Empathy is the state of visualizing someone else’s point of view, including attention to thoughts and emotions at play. This article looks at the potential for you to give empathy rather than insist on receiving it.
Empathy is one of the most healing ingredients for any relationship. When someone experiences receiving empathy, they often feel validated and understood. They feel that the other person took the time to get close to them in a non-judgmental way. When you feel empathy, you feel less triggered and safe. While it may not be obvious, getting empathy might be your actual goal.
When individuals grow up in a household with a lack of empathy, they can feel a state of isolation and confusion. These people may struggle with repeated relationship patterns and conflict. Because empathy is so grand in scope, you could make a case that countless small components of our relationships extend from empathy in some way. When a person had an ‘empathy deficit’ over their life, they might excessively seek empathy from others and feel very rejected if they don’t receive it.

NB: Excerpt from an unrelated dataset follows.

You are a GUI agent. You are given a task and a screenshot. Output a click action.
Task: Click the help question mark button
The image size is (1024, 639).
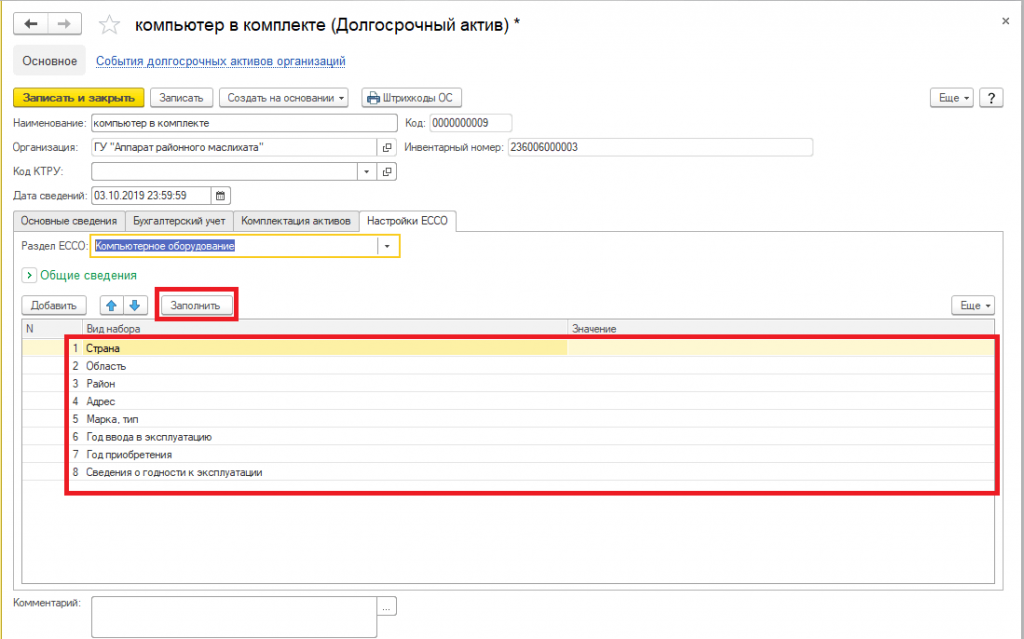(x=990, y=98)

This appetite for empathy can sometimes feel overwhelming to loved ones as they feel the need to continuously show empathy for their addicted family member. This can culminate in someone feeling burned out, callous or detached. It can lead to depression within a family or even start to develop other addictions.
In active family therapy, we are working to help multiple family members both give and receive empathy rather than the empathy only going towards the addicted individual. A good therapist will appreciate this mutual need, simultaneously validating multiple members of the family and holding accountable the addicted individual to also appreciate things from the other person’s point of view.
Empathy is a necessary ingredient for trust. If you are in recovery or on the road to change and feel that your loved ones don’t trust you, have you looked into your capacity to empathize with them? In this way, you are actually improving the dynamics of the family and meeting the subtle needs of your loved ones rather than only expecting them to be available to you.
This topic can be difficult for some people, especially those in severe depression or a crisis. They could even feel offended by this topic. For these individuals, it is the therapist’s job to determine appropriateness for family therapy as opposed to only individual counseling for now. An effective family system requires two-way streets regarding understanding, communication, and patience. When people are in a place to both give and receive, they are able to reach greater levels of stable recovery.